▶ WHAT YOU NEED TO DO
Write out each of the following lines word for word, with no changes.

▶ AVAILABLE RECORDS
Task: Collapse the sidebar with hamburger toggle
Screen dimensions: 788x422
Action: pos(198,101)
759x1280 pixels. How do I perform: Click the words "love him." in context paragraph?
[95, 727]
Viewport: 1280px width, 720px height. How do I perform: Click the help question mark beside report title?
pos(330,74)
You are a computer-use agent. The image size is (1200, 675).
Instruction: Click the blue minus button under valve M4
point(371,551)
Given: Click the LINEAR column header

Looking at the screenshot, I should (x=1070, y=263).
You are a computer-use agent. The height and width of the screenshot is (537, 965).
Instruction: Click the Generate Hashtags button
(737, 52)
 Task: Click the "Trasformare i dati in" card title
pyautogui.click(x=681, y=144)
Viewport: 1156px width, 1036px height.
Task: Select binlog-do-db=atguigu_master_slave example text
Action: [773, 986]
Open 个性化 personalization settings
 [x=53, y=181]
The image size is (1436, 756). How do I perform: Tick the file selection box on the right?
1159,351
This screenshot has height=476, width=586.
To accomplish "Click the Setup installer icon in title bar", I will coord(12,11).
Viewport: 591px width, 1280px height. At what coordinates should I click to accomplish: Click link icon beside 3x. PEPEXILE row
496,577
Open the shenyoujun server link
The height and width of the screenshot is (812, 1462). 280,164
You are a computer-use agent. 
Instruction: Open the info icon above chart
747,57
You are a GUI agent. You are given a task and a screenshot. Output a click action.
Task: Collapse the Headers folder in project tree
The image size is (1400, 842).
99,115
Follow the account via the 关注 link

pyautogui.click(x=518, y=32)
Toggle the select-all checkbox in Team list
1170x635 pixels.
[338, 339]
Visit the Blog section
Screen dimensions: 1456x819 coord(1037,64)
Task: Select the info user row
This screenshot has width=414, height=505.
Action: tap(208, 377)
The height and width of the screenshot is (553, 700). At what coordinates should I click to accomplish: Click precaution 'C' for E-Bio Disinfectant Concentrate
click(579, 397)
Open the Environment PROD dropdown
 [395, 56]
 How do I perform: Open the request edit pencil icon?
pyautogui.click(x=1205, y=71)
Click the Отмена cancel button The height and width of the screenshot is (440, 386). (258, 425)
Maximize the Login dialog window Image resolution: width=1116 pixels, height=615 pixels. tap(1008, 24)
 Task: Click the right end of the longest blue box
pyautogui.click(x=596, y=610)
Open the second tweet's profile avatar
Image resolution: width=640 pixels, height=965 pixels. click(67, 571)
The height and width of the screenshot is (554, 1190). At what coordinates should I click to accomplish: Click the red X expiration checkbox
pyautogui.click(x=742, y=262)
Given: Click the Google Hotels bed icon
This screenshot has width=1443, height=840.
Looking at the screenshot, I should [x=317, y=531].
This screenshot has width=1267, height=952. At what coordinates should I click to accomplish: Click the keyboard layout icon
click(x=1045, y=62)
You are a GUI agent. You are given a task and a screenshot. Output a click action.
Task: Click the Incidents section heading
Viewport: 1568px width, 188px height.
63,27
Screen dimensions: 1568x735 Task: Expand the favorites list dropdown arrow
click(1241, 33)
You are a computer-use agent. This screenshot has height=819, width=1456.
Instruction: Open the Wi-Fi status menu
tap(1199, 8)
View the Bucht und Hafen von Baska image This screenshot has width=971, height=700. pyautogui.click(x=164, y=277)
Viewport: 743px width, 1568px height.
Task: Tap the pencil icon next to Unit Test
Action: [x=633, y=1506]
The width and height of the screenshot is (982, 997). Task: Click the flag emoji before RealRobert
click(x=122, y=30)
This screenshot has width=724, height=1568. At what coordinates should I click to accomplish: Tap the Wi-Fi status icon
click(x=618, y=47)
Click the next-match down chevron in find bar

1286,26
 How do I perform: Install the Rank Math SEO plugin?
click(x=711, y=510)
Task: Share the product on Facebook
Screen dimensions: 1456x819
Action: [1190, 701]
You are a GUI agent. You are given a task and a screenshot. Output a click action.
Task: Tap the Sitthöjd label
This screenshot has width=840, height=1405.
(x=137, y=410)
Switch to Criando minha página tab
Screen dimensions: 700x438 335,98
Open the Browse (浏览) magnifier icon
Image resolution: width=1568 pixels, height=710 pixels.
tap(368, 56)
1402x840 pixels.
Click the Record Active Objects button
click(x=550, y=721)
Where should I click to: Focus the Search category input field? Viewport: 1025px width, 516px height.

▶ CORRECT ANSWER
Task: Collapse the sidebar with hamburger toggle
Screen dimensions: 788x422
Action: pos(198,101)
759x1280 pixels. How do I perform: Click the words "love him." in context paragraph?
[95, 727]
Viewport: 1280px width, 720px height. How do I perform: Click the help question mark beside report title?
pos(330,74)
You are a computer-use agent. The image size is (1200, 675).
Instruction: Click the blue minus button under valve M4
point(371,551)
Given: Click the LINEAR column header

Looking at the screenshot, I should (x=1070, y=263).
You are a computer-use agent. The height and width of the screenshot is (537, 965).
Instruction: Click the Generate Hashtags button
(737, 52)
 Task: Click the "Trasformare i dati in" card title
pyautogui.click(x=681, y=144)
Viewport: 1156px width, 1036px height.
Task: Select binlog-do-db=atguigu_master_slave example text
Action: [773, 986]
Open 个性化 personalization settings
 [x=53, y=181]
The image size is (1436, 756). How do I perform: Tick the file selection box on the right?
1159,351
This screenshot has height=476, width=586.
To accomplish "Click the Setup installer icon in title bar", I will coord(12,11).
Viewport: 591px width, 1280px height. At what coordinates should I click to accomplish: Click link icon beside 3x. PEPEXILE row
496,577
Open the shenyoujun server link
The height and width of the screenshot is (812, 1462). 280,164
You are a computer-use agent. 
Instruction: Open the info icon above chart
747,57
You are a GUI agent. You are given a task and a screenshot. Output a click action.
Task: Collapse the Headers folder in project tree
The image size is (1400, 842).
99,115
Follow the account via the 关注 link

pyautogui.click(x=518, y=32)
Toggle the select-all checkbox in Team list
1170x635 pixels.
[338, 339]
Visit the Blog section
Screen dimensions: 1456x819 coord(1037,64)
Task: Select the info user row
This screenshot has width=414, height=505.
Action: tap(208, 377)
The height and width of the screenshot is (553, 700). At what coordinates should I click to accomplish: Click precaution 'C' for E-Bio Disinfectant Concentrate
click(579, 397)
Open the Environment PROD dropdown
 [395, 56]
 How do I perform: Open the request edit pencil icon?
pyautogui.click(x=1205, y=71)
Click the Отмена cancel button The height and width of the screenshot is (440, 386). (258, 425)
Maximize the Login dialog window Image resolution: width=1116 pixels, height=615 pixels. tap(1008, 24)
 Task: Click the right end of the longest blue box
pyautogui.click(x=596, y=610)
Open the second tweet's profile avatar
Image resolution: width=640 pixels, height=965 pixels. click(67, 571)
The height and width of the screenshot is (554, 1190). At what coordinates should I click to accomplish: Click the red X expiration checkbox
pyautogui.click(x=742, y=262)
Given: Click the Google Hotels bed icon
This screenshot has width=1443, height=840.
Looking at the screenshot, I should [x=317, y=531].
This screenshot has width=1267, height=952. At what coordinates should I click to accomplish: Click the keyboard layout icon
click(x=1045, y=62)
You are a GUI agent. You are given a task and a screenshot. Output a click action.
Task: Click the Incidents section heading
Viewport: 1568px width, 188px height.
63,27
Screen dimensions: 1568x735 Task: Expand the favorites list dropdown arrow
click(1241, 33)
You are a computer-use agent. This screenshot has height=819, width=1456.
Instruction: Open the Wi-Fi status menu
tap(1199, 8)
View the Bucht und Hafen von Baska image This screenshot has width=971, height=700. pyautogui.click(x=164, y=277)
Viewport: 743px width, 1568px height.
Task: Tap the pencil icon next to Unit Test
Action: [x=633, y=1506]
The width and height of the screenshot is (982, 997). Task: Click the flag emoji before RealRobert
click(x=122, y=30)
This screenshot has width=724, height=1568. At what coordinates should I click to accomplish: Tap the Wi-Fi status icon
click(x=618, y=47)
Click the next-match down chevron in find bar

1286,26
 How do I perform: Install the Rank Math SEO plugin?
click(x=711, y=510)
Task: Share the product on Facebook
Screen dimensions: 1456x819
Action: [1190, 701]
You are a GUI agent. You are given a task and a screenshot. Output a click action.
Task: Tap the Sitthöjd label
This screenshot has width=840, height=1405.
(x=137, y=410)
Switch to Criando minha página tab
Screen dimensions: 700x438 335,98
Open the Browse (浏览) magnifier icon
Image resolution: width=1568 pixels, height=710 pixels.
tap(368, 56)
1402x840 pixels.
Click the Record Active Objects button
click(x=550, y=721)
Where should I click to: Focus the Search category input field? Viewport: 1025px width, 516px height.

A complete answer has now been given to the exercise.